» TASK DIRECTIONS: Copy out exactly the stretch of the listing below that begins at the line containing "Copy the encoded JWT token" and ends at the line containing "Viewport: 1064px width, 1125px height.", and copy nothing outside it.

DATA EXTRACTS Start Marker

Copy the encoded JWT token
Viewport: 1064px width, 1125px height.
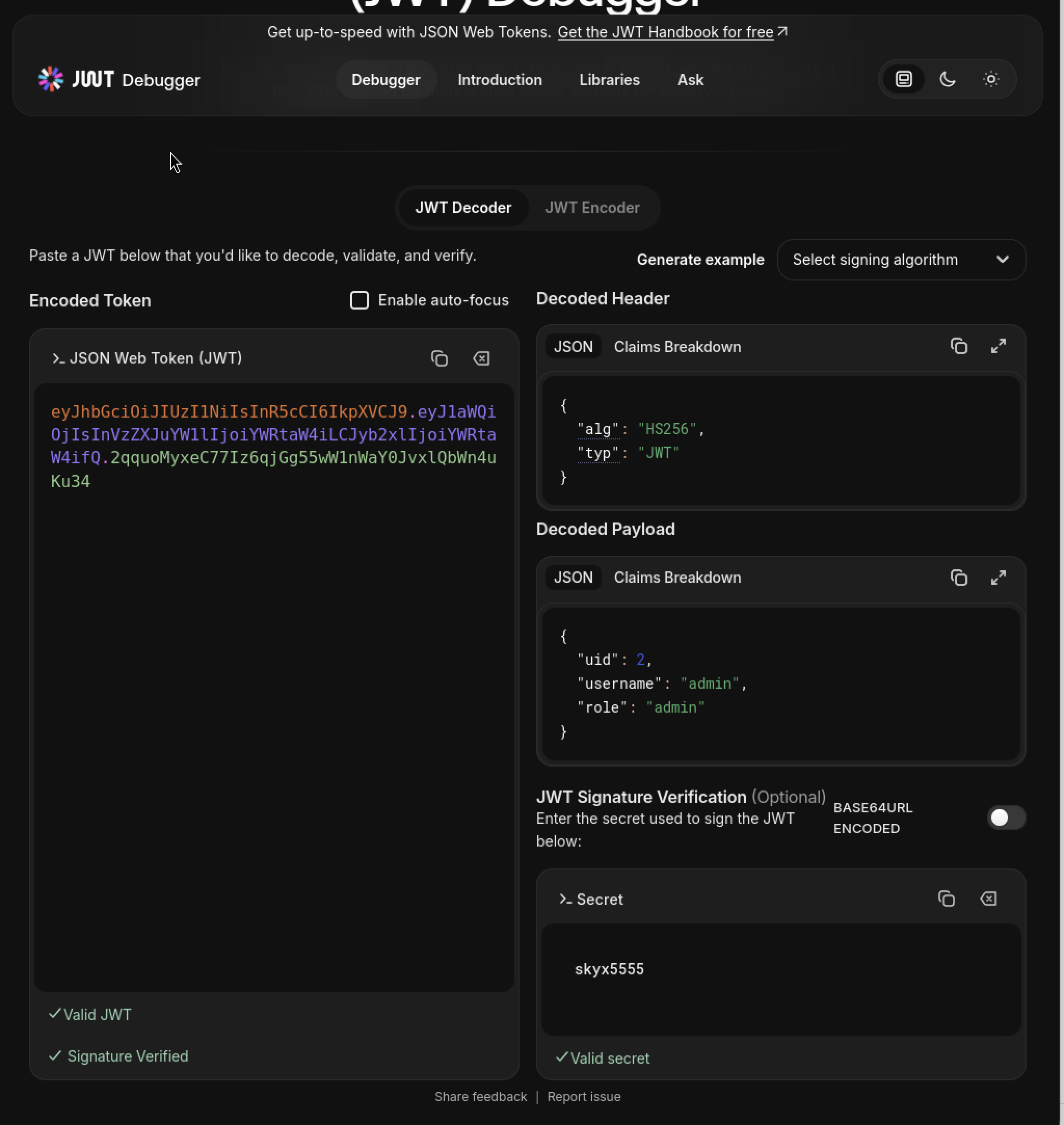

DATA EXTRACTS End Marker
DATA EXTRACTS Start Marker

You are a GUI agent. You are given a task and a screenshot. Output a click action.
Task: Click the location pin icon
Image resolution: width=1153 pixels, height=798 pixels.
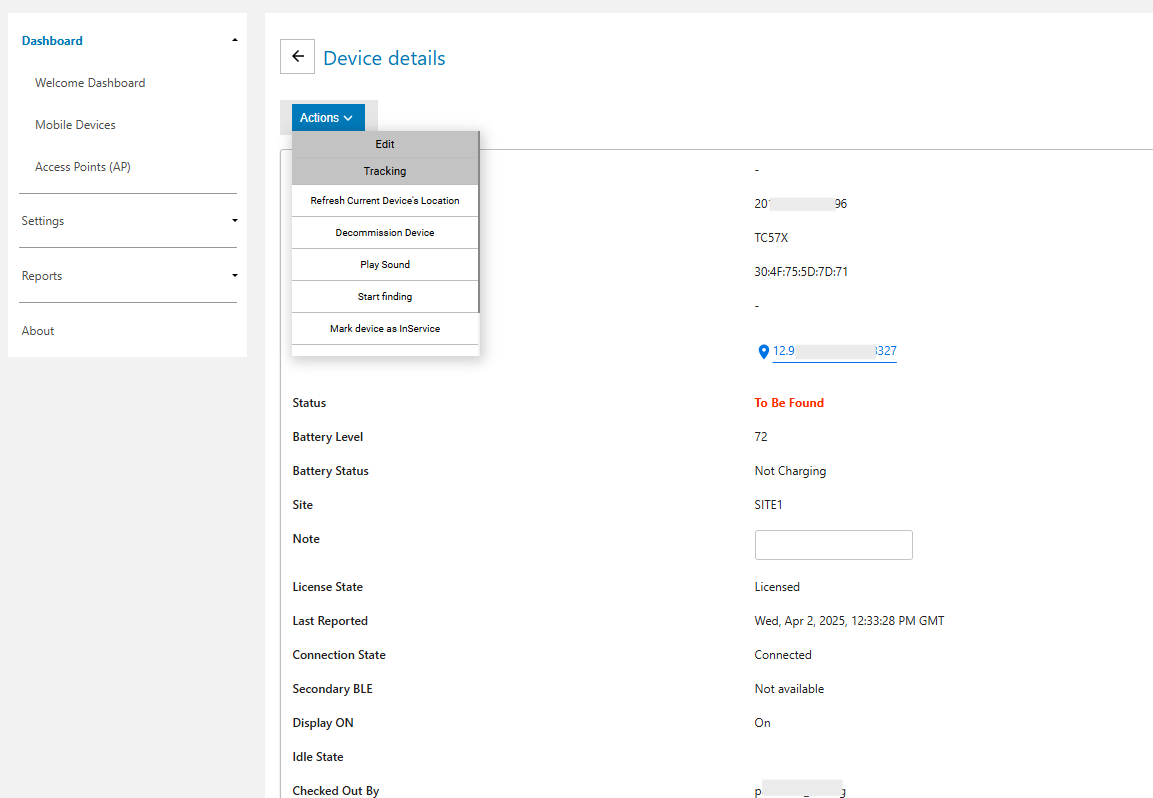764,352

DATA EXTRACTS End Marker

» RESPONSE TO THIS EXERCISE:
Copy the encoded JWT token
Viewport: 1064px width, 1125px height.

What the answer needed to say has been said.